## Source text:
+ + + + + + +
Thursday, October 20, 2011
Secrets and lies
I slept with someone else. And I'm in love with him.
My sister and I were in a Japanese restaurant on the Upper West Side, sitting about 8 inches from two men, one of whom was having the worst night ever. I spent the next hour willing myself not to look over at this poor couple. But, even though I wasn't looking at them and carried on a full conversation with my sister about nothing and everything (I miss living near my sister), I still could hear almost everything they were saying to each other. And it was seriously sad.
I've always been a major eavesdroppper. I don't do it in a malicious way, but sometimes I can't help it. I feel like Sookie the way I'm always capturing bits and pieces of other people's convos. I'll constantly turn to Mr. Schneed in amazement, "did you hear that?!" Every single time he'll respond with "what? I wasn't paying attention. " He NEVER pays attention to other people. Which is good? Is there something wrong with me that I like to listen to what others are saying?
+ + + + + + +
## Information supplied:
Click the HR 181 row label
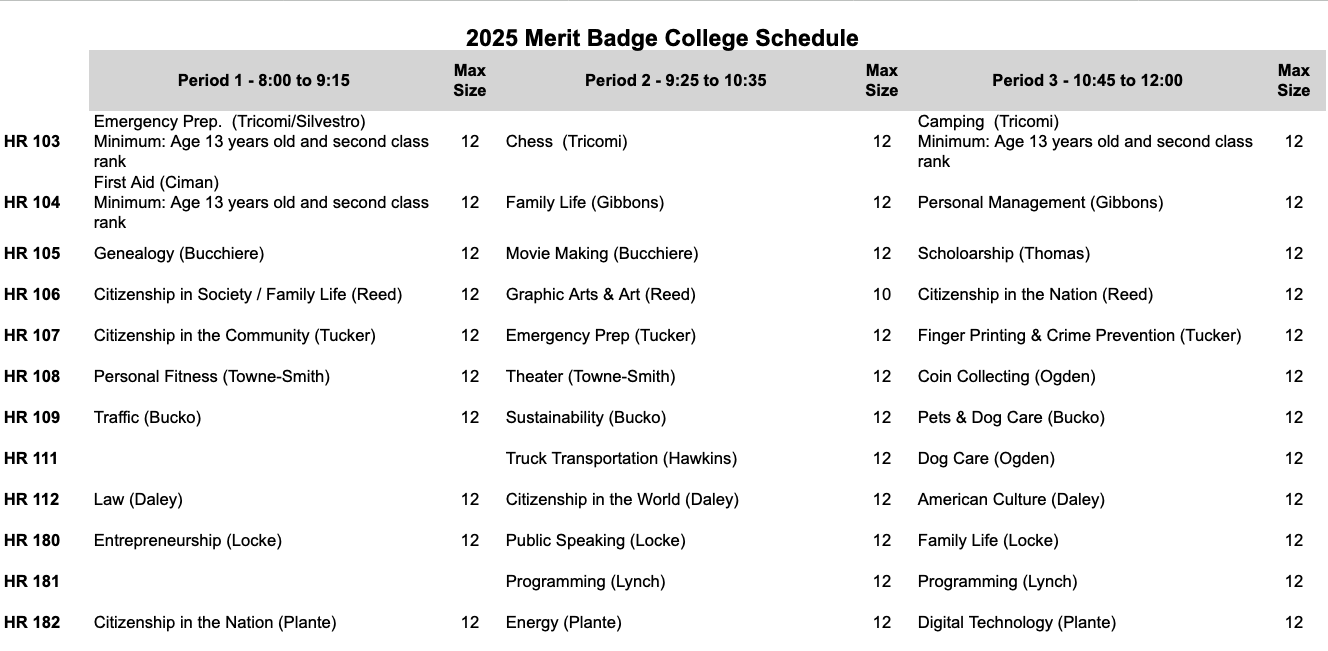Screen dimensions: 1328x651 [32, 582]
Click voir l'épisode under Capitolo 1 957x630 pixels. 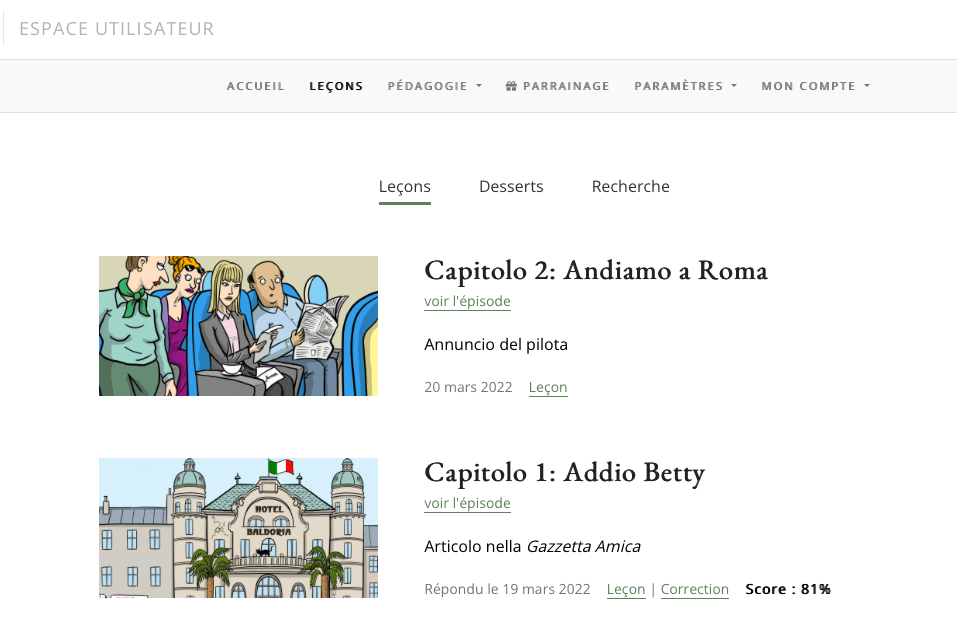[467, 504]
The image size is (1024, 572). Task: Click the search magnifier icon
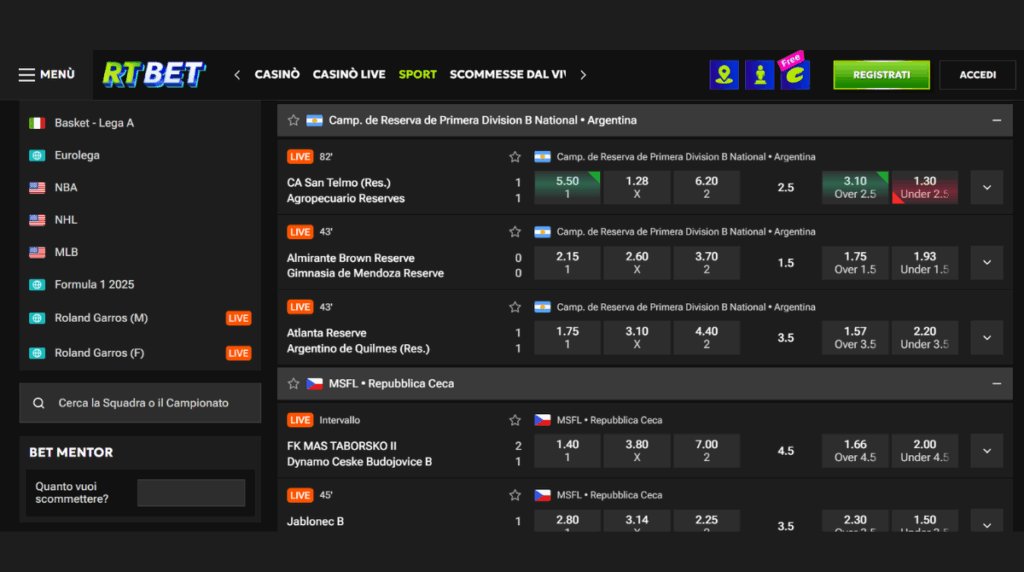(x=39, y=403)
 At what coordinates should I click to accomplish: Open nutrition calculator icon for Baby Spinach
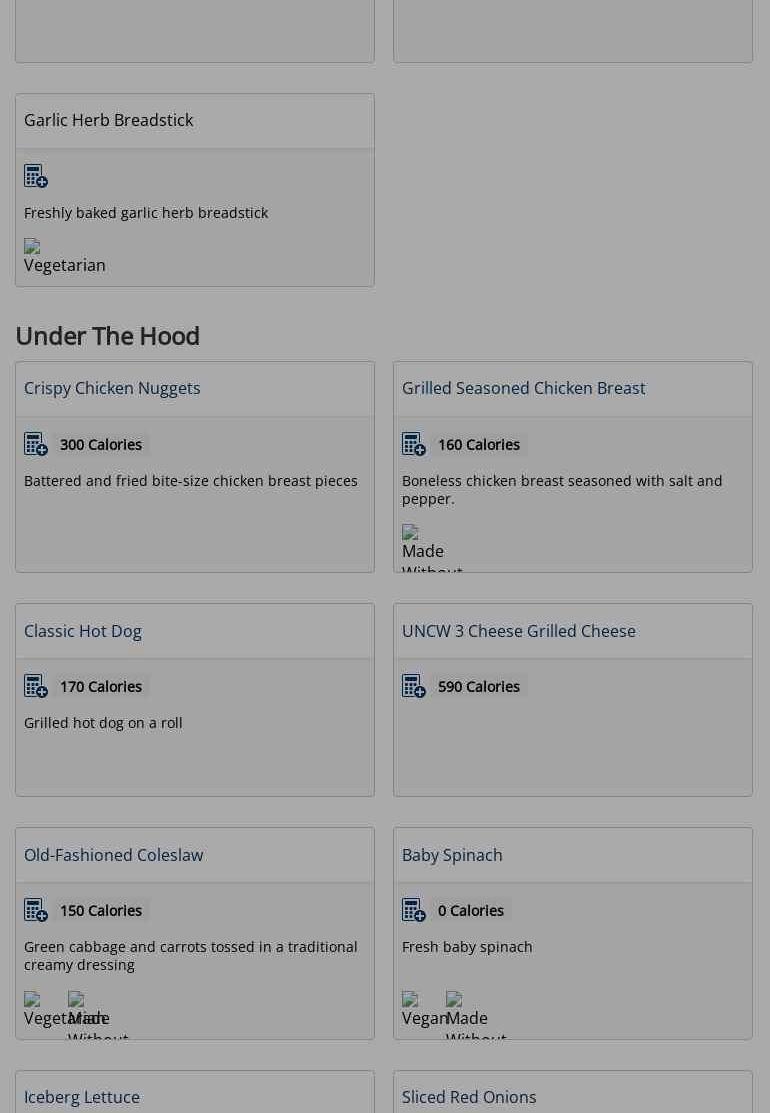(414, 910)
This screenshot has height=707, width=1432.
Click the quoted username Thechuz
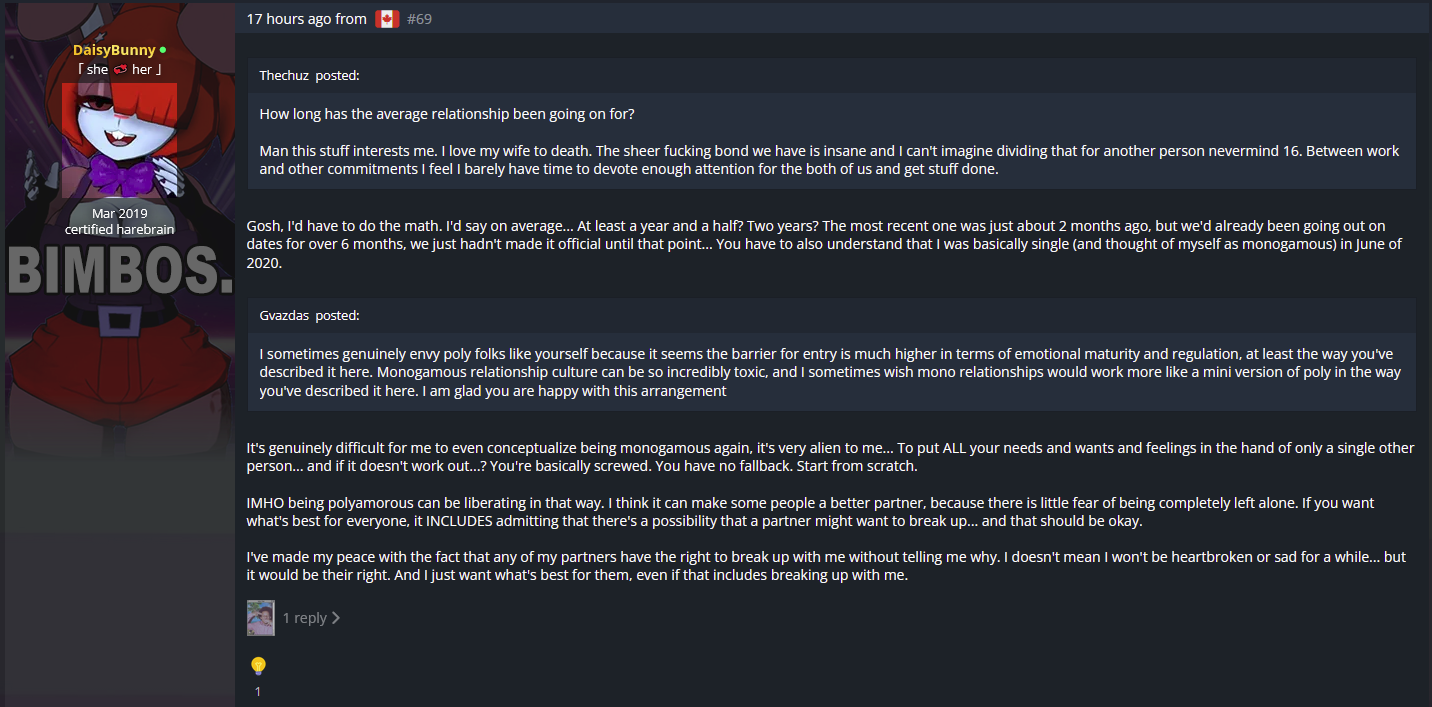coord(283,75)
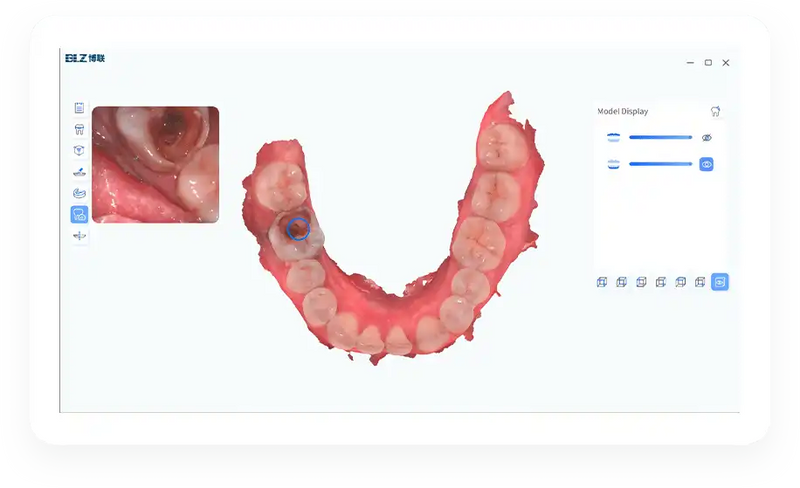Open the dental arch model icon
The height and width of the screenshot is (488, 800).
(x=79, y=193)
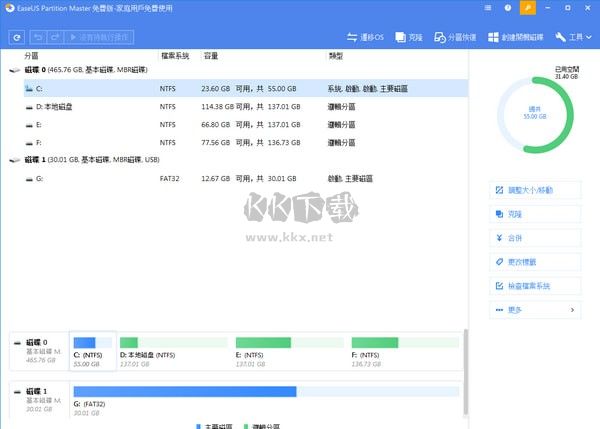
+ + + + + + +
## What to do:
1. Shorten the paragraph of the blog post that begins "I've always been a major" while keeping its main facts.
2. Translate this sentence from the blog post into Spanish: "I spent the next hour willing myself not to look over at this poor couple."
3. Carry the blog post forward from its final sentence.
The records have nothing to do with any of this.

## Results in order:
1. The writer is a lifelong eavesdropper who isn't malicious but can't help it, and compares this to Sookie for picking up bits of other people's conversations. The writer often asks Mr. Schneed "did you hear that?!" He always says he wasn't paying attention, since he never notices other people. The writer wonders whether that is a good thing, and whether enjoying listening to others means something is wrong.

2. Pasé la hora siguiente obligándome a no mirar a esa pobre pareja.

3.
I'm a nosy person. It started when I was a kid-I used to look in people's medicine cabinets every time I went to the bathroom in someone else's home (I've long since abandoned this terrible habit after finding some creepy things that could not be erased from memory). Once, during an after school program, I somehow managed to get stuck in one of my bathroom expeditions and had to call for help. When the hostess came in to relieve me, she saw what I'd been up to and yelled at me, "don't be such a yenta!" I prefer to think of myself as a spy. Perhaps I missed my calling.
Speaking of spies, I just started watching this new Showtime show, Homeland. The first couple of episodes were riveting. It's an interesting take on terrorism and US foreign policy. Just to Showtime it up, there are a lot of boob shots. Kind of too many.
Lately, people have been telling me all sorts of secrets that have a whole lot more meaning than they did when I was seven and found out that my friend Hannah had peed herself and pretended she spilled her apple juice. Maybe I just need to stop listening to the negativity for a bit. Why don't people ever share good news about themselves or others? I know that people like to commiserate but, once in a while, it would be nice to hear some good, old-fashioned bragging.